Эту фразу Малта слышала не впервые, но ее смысл вполне дошел до нее только теперь. Она яростно сжала зубы… и услышала трудный, медленный голос Кикки.
– Государь сатрап Касго говорит истинную правду, девочка. Вставай. Если хочешь уцелеть – будь нашей служанкой. – Подруга перевела дух и таинственно добавила: – Помни о моем обещании и слушай, что я тебе говорю. Нам всем надо жить. Надо выжить. Нас может защитить лишь его титул. Значит, надо так себя и вести.

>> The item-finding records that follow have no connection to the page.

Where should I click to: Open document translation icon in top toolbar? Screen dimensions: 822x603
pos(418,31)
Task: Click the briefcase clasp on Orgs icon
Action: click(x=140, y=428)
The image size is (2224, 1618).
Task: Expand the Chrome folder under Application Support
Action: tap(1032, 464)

Пока она говорила, сатрап скинул с себя остатки одежды, оставшись в чем мать родила. Вид его бледного, белесого тела потряс Малту до глубины души. Да, ей случалось видеть обнаженные торсы грузчиков и сельских работников. Но полная мужская нагота ее глазам не представала ни единого раза. Помимо воли и желания ее взгляд скользнул к его чреслам. И вот это-то называлось мужественностью? Мужским достоянием и даже достоинством? Вот этот хилый розовенький стручок в гнезде дурацких кудряшек? Зрелище мужского члена наводило на мысли о малосимпатичных и болезненных червячках. Неужели все мужики устроены таким образом? «Тьфу ты, пакость какая! Бедные тетки, к которым прикасаются подобные штуковины. До чего же им, наверное, тошно…»
Малта поспешно отвела взгляд. Сатрап, кажется, ничуть не заметил ее отвращения.
– Почему до сих пор не несут воду? – спросил он капризно. – Малта, ну-ка ступай, выясни, в чем задержка!
Малта не успела ответить отказом – в раму палатки вежливо постучали. Девушка поднялась, кляня себя за сдачу позиций. Откинулся дверной клапан, вошел юнга. Он ногами пихал перед собой большую деревянную лохань и нес в руках два ведерка воды. Все это парнишка поставил на пол – и так уставился на сатрапа, словно ему, как и Малте, ни разу не доводилось видеть голого мужчину. Малта даже задумалась, что могло столь изумить юного калсидийца. Нездоровая бледность державного тела? Его вялая стройность, столь отличная от жилистой худобы справного моряка? Право слово, даже братишка Сельден выглядел более крепким и физически развитым, чем сатрап.
Следом за юнгой в палатку вошел матрос с подносом еды. Оглядевшись, он вручил поднос Малте, не забыв, впрочем, показать красноречивым кивком, что еда предназначалась для Кикки. И вышел вон вместе с юнгой.
– Подай ей еду, – сказал сатрап. Наверное, он заметил, как Малта пожирает глазами воду, галеты и жиденький бульон на подносе. – Потом иди сюда и наливай воду!
Сказав так, он забрался в неглубокую лохань, опустился на корточки и стал ждать. Малта одарила его взглядом, полным молчаливой ненависти. Выбор у нее был небогатый, и она это понимала.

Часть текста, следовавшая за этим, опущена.